Exercise directions — Reproduce every one of the records below word for word, leaving out the pictures.

Stored data:

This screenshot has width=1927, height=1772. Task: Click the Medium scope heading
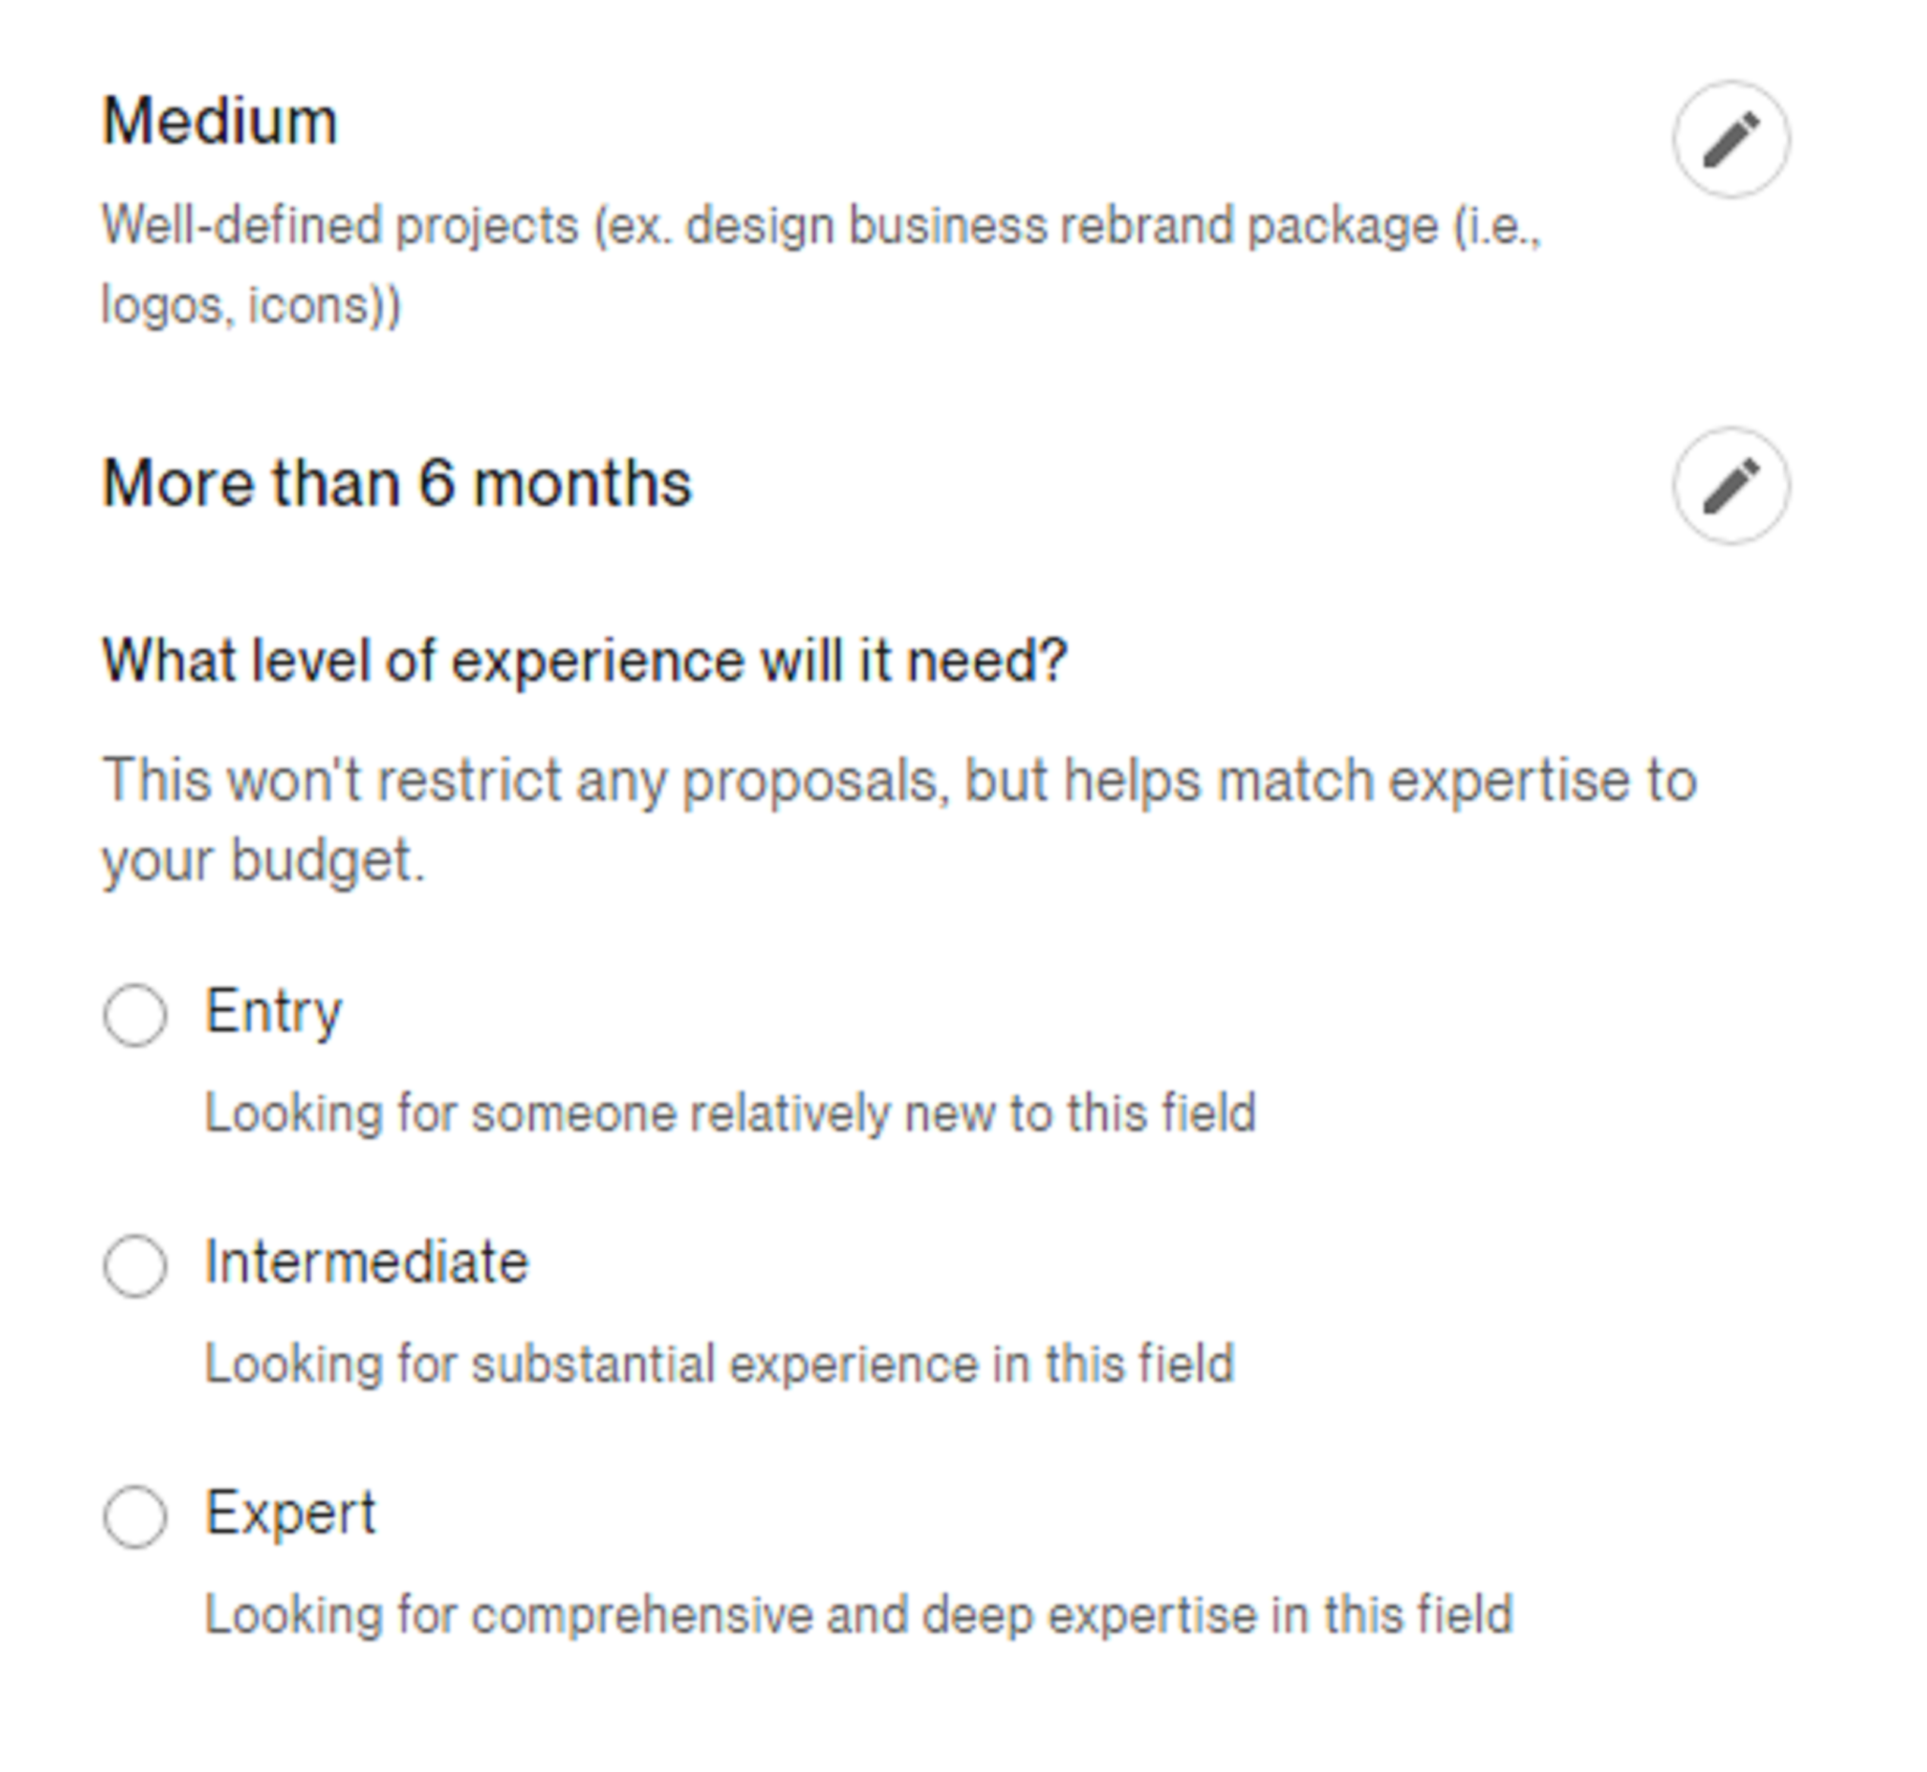click(220, 122)
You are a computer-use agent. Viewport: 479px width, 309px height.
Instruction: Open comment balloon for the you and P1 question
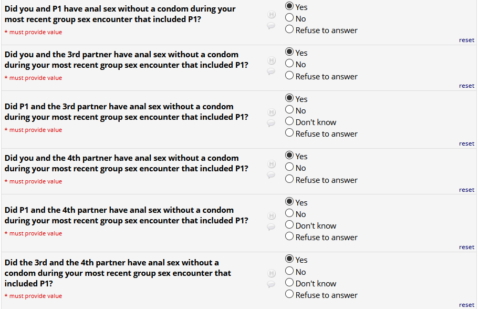272,25
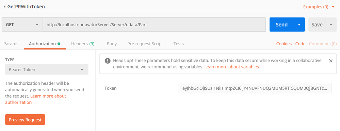Open the Bearer Token type dropdown
The image size is (340, 131).
[47, 69]
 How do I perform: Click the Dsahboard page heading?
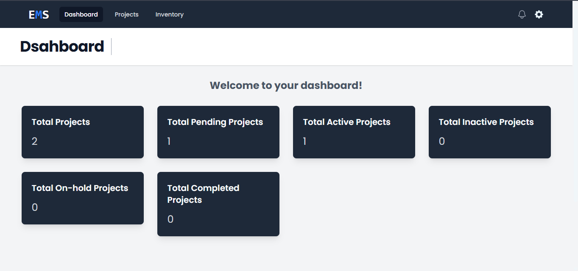pos(62,47)
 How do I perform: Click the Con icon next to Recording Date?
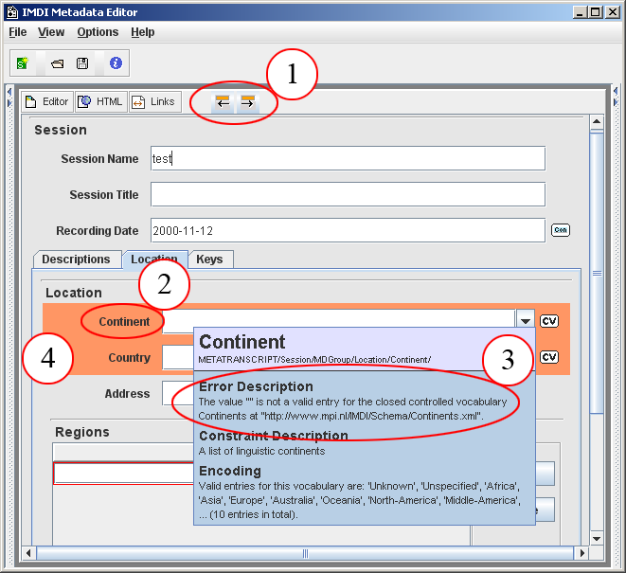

The solution —
This screenshot has width=1927, height=1772. Task: Click the Medium scope heading
click(220, 122)
You are a computer-use agent. Viewport: 479px width, 309px height.
Instruction: Open comment balloon for the you and P1 question
272,25
Open the Bearer Token type dropdown
The image size is (340, 131).
[47, 69]
 How do I perform: Click the Dsahboard page heading?
pos(62,47)
 How do I perform: Click the Con icon next to Recording Date?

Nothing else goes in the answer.